## DIRECTIONS
Every entry below is to be copied exactly, with nothing left out.

[Saved data entries]
>>>>>

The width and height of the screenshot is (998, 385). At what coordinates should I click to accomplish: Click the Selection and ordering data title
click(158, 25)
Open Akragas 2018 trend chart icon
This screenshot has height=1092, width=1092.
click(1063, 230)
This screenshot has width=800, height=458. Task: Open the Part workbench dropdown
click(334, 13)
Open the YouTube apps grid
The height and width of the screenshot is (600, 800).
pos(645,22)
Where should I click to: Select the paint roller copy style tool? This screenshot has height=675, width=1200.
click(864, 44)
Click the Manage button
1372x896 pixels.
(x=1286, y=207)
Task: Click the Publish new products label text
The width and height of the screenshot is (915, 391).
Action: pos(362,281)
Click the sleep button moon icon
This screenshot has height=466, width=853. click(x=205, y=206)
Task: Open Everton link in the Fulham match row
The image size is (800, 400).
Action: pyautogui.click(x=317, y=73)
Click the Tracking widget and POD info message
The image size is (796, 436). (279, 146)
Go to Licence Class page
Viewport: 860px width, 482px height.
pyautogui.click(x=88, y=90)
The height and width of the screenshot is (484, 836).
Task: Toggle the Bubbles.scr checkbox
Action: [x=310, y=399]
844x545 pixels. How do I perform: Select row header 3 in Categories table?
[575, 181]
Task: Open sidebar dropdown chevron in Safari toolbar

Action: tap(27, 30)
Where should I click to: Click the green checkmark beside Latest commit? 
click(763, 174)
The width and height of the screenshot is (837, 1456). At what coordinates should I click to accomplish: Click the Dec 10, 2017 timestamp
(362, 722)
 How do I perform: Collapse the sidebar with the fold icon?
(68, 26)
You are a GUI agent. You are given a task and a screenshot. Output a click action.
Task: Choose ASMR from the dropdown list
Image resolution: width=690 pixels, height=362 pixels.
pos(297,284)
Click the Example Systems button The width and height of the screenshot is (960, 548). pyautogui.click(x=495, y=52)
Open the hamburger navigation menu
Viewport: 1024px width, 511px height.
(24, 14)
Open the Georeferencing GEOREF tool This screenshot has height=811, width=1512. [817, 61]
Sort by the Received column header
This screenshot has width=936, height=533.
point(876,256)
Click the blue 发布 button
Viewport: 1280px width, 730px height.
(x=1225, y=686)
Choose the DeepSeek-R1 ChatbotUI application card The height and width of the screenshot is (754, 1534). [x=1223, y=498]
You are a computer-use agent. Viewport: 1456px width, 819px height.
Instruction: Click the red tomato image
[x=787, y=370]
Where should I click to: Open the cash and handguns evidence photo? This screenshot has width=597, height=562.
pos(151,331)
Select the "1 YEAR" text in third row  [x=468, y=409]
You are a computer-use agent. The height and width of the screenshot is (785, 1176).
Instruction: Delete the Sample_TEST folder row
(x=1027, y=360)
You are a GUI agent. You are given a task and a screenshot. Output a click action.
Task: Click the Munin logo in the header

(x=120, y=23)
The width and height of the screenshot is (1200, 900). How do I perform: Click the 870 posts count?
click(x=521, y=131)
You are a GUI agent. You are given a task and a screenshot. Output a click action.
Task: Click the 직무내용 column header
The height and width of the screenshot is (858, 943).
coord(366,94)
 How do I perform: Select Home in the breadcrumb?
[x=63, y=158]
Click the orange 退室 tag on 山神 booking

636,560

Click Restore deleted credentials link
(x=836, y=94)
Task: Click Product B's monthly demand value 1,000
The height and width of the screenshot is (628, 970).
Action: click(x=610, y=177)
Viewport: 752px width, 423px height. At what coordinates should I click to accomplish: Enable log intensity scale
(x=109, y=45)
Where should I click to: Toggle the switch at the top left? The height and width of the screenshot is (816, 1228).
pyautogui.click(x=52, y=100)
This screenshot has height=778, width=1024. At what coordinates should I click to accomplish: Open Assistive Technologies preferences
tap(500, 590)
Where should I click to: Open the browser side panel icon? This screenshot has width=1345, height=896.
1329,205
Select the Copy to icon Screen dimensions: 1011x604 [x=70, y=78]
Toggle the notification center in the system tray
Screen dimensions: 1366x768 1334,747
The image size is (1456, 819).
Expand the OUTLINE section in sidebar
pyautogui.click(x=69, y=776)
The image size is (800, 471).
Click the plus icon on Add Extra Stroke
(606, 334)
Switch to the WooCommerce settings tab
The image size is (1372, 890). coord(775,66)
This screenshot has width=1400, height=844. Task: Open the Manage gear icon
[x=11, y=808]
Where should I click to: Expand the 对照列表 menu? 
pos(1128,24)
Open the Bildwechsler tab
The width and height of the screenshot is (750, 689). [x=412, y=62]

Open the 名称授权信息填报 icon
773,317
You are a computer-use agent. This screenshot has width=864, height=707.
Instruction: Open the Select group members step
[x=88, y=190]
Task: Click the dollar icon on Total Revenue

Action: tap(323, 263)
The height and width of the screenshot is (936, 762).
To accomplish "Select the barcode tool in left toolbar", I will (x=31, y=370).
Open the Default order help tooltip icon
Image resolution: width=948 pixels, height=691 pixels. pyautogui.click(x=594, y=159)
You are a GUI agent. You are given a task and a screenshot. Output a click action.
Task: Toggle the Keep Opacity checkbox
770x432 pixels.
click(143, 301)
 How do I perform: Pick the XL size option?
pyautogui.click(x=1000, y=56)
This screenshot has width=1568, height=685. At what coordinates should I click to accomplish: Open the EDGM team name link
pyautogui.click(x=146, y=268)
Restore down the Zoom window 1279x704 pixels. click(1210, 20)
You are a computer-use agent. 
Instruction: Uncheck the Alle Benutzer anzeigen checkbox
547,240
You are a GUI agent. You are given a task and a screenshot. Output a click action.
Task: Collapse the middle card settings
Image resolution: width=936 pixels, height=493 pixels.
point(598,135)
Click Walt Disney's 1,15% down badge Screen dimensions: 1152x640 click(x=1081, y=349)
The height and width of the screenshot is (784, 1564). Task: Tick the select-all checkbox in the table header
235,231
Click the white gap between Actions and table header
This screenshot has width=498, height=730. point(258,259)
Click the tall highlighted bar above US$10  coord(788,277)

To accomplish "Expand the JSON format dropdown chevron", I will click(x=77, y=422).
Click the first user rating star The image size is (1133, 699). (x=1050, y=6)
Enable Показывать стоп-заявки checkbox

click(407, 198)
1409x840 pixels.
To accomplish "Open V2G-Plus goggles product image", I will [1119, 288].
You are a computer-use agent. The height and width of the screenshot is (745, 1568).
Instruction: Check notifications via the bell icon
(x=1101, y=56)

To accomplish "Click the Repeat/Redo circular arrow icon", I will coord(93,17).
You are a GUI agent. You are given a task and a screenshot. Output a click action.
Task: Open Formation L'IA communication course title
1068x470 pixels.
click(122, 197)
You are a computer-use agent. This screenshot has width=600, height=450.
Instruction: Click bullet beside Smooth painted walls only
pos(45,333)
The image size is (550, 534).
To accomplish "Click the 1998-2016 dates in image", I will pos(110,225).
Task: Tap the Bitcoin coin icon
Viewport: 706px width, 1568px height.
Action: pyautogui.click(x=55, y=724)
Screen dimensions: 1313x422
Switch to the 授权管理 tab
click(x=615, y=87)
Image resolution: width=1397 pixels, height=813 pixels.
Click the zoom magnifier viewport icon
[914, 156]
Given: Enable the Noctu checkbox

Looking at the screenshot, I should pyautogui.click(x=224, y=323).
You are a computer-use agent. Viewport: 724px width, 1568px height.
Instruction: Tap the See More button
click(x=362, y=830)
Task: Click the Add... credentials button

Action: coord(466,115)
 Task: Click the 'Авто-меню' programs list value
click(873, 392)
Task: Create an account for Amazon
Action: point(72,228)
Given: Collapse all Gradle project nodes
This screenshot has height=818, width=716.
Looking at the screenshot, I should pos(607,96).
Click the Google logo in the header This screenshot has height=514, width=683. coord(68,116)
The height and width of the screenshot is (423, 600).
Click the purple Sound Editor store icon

<<<<<

## THE COMPLETED TASK
The width and height of the screenshot is (998, 385). At what coordinates should I click to accomplish: Click the Selection and ordering data title
click(158, 25)
Open Akragas 2018 trend chart icon
This screenshot has height=1092, width=1092.
click(1063, 230)
This screenshot has width=800, height=458. Task: Open the Part workbench dropdown
click(334, 13)
Open the YouTube apps grid
The height and width of the screenshot is (600, 800).
pos(645,22)
Where should I click to: Select the paint roller copy style tool? This screenshot has height=675, width=1200.
click(864, 44)
Click the Manage button
1372x896 pixels.
(x=1286, y=207)
Task: Click the Publish new products label text
The width and height of the screenshot is (915, 391).
Action: pos(362,281)
Click the sleep button moon icon
This screenshot has height=466, width=853. click(x=205, y=206)
Task: Open Everton link in the Fulham match row
The image size is (800, 400).
Action: pyautogui.click(x=317, y=73)
Click the Tracking widget and POD info message
The image size is (796, 436). (279, 146)
Go to Licence Class page
Viewport: 860px width, 482px height.
pyautogui.click(x=88, y=90)
The height and width of the screenshot is (484, 836).
Task: Toggle the Bubbles.scr checkbox
Action: [x=310, y=399]
844x545 pixels. How do I perform: Select row header 3 in Categories table?
[575, 181]
Task: Open sidebar dropdown chevron in Safari toolbar

Action: tap(27, 30)
Where should I click to: Click the green checkmark beside Latest commit? 
click(763, 174)
The width and height of the screenshot is (837, 1456). At what coordinates should I click to accomplish: Click the Dec 10, 2017 timestamp
(362, 722)
 How do I perform: Collapse the sidebar with the fold icon?
(68, 26)
You are a GUI agent. You are given a task and a screenshot. Output a click action.
Task: Choose ASMR from the dropdown list
Image resolution: width=690 pixels, height=362 pixels.
pos(297,284)
Click the Example Systems button The width and height of the screenshot is (960, 548). pyautogui.click(x=495, y=52)
Open the hamburger navigation menu
Viewport: 1024px width, 511px height.
(24, 14)
Open the Georeferencing GEOREF tool This screenshot has height=811, width=1512. [817, 61]
Sort by the Received column header
This screenshot has width=936, height=533.
point(876,256)
Click the blue 发布 button
Viewport: 1280px width, 730px height.
(x=1225, y=686)
Choose the DeepSeek-R1 ChatbotUI application card The height and width of the screenshot is (754, 1534). [x=1223, y=498]
You are a computer-use agent. Viewport: 1456px width, 819px height.
Instruction: Click the red tomato image
[x=787, y=370]
Where should I click to: Open the cash and handguns evidence photo? This screenshot has width=597, height=562.
pos(151,331)
Select the "1 YEAR" text in third row  [x=468, y=409]
You are a computer-use agent. The height and width of the screenshot is (785, 1176).
Instruction: Delete the Sample_TEST folder row
(x=1027, y=360)
You are a GUI agent. You are given a task and a screenshot. Output a click action.
Task: Click the Munin logo in the header

(x=120, y=23)
The width and height of the screenshot is (1200, 900). How do I perform: Click the 870 posts count?
click(x=521, y=131)
You are a GUI agent. You are given a task and a screenshot. Output a click action.
Task: Click the 직무내용 column header
The height and width of the screenshot is (858, 943).
coord(366,94)
 How do I perform: Select Home in the breadcrumb?
[x=63, y=158]
Click the orange 退室 tag on 山神 booking

636,560

Click Restore deleted credentials link
(x=836, y=94)
Task: Click Product B's monthly demand value 1,000
The height and width of the screenshot is (628, 970).
Action: click(x=610, y=177)
Viewport: 752px width, 423px height. At what coordinates should I click to accomplish: Enable log intensity scale
(x=109, y=45)
Where should I click to: Toggle the switch at the top left? The height and width of the screenshot is (816, 1228).
pyautogui.click(x=52, y=100)
This screenshot has height=778, width=1024. At what coordinates should I click to accomplish: Open Assistive Technologies preferences
tap(500, 590)
Where should I click to: Open the browser side panel icon? This screenshot has width=1345, height=896.
1329,205
Select the Copy to icon Screen dimensions: 1011x604 [x=70, y=78]
Toggle the notification center in the system tray
Screen dimensions: 1366x768 1334,747
The image size is (1456, 819).
Expand the OUTLINE section in sidebar
pyautogui.click(x=69, y=776)
The image size is (800, 471).
Click the plus icon on Add Extra Stroke
(606, 334)
Switch to the WooCommerce settings tab
The image size is (1372, 890). coord(775,66)
This screenshot has width=1400, height=844. Task: Open the Manage gear icon
[x=11, y=808]
Where should I click to: Expand the 对照列表 menu? 
pos(1128,24)
Open the Bildwechsler tab
The width and height of the screenshot is (750, 689). [x=412, y=62]

Open the 名称授权信息填报 icon
773,317
You are a computer-use agent. This screenshot has width=864, height=707.
Instruction: Open the Select group members step
[x=88, y=190]
Task: Click the dollar icon on Total Revenue

Action: tap(323, 263)
The height and width of the screenshot is (936, 762).
To accomplish "Select the barcode tool in left toolbar", I will (x=31, y=370).
Open the Default order help tooltip icon
Image resolution: width=948 pixels, height=691 pixels. pyautogui.click(x=594, y=159)
You are a GUI agent. You are given a task and a screenshot. Output a click action.
Task: Toggle the Keep Opacity checkbox
770x432 pixels.
click(143, 301)
 How do I perform: Pick the XL size option?
pyautogui.click(x=1000, y=56)
This screenshot has width=1568, height=685. At what coordinates should I click to accomplish: Open the EDGM team name link
pyautogui.click(x=146, y=268)
Restore down the Zoom window 1279x704 pixels. click(1210, 20)
You are a computer-use agent. 
Instruction: Uncheck the Alle Benutzer anzeigen checkbox
547,240
You are a GUI agent. You are given a task and a screenshot. Output a click action.
Task: Collapse the middle card settings
Image resolution: width=936 pixels, height=493 pixels.
point(598,135)
Click Walt Disney's 1,15% down badge Screen dimensions: 1152x640 click(x=1081, y=349)
The height and width of the screenshot is (784, 1564). Task: Tick the select-all checkbox in the table header
235,231
Click the white gap between Actions and table header
This screenshot has width=498, height=730. point(258,259)
Click the tall highlighted bar above US$10  coord(788,277)

To accomplish "Expand the JSON format dropdown chevron", I will click(x=77, y=422).
Click the first user rating star The image size is (1133, 699). (x=1050, y=6)
Enable Показывать стоп-заявки checkbox

click(407, 198)
1409x840 pixels.
To accomplish "Open V2G-Plus goggles product image", I will [1119, 288].
You are a computer-use agent. The height and width of the screenshot is (745, 1568).
Instruction: Check notifications via the bell icon
(x=1101, y=56)

To accomplish "Click the Repeat/Redo circular arrow icon", I will coord(93,17).
You are a GUI agent. You are given a task and a screenshot. Output a click action.
Task: Open Formation L'IA communication course title
1068x470 pixels.
click(122, 197)
You are a computer-use agent. This screenshot has width=600, height=450.
Instruction: Click bullet beside Smooth painted walls only
pos(45,333)
The image size is (550, 534).
To accomplish "Click the 1998-2016 dates in image", I will pos(110,225).
Task: Tap the Bitcoin coin icon
Viewport: 706px width, 1568px height.
Action: pyautogui.click(x=55, y=724)
Screen dimensions: 1313x422
Switch to the 授权管理 tab
click(x=615, y=87)
Image resolution: width=1397 pixels, height=813 pixels.
Click the zoom magnifier viewport icon
[914, 156]
Given: Enable the Noctu checkbox

Looking at the screenshot, I should pyautogui.click(x=224, y=323).
You are a computer-use agent. Viewport: 724px width, 1568px height.
Instruction: Tap the See More button
click(x=362, y=830)
Task: Click the Add... credentials button

Action: coord(466,115)
 Task: Click the 'Авто-меню' programs list value
click(873, 392)
Task: Create an account for Amazon
Action: point(72,228)
Given: Collapse all Gradle project nodes
This screenshot has height=818, width=716.
Looking at the screenshot, I should pos(607,96).
Click the Google logo in the header This screenshot has height=514, width=683. coord(68,116)
The height and width of the screenshot is (423, 600).
Click the purple Sound Editor store icon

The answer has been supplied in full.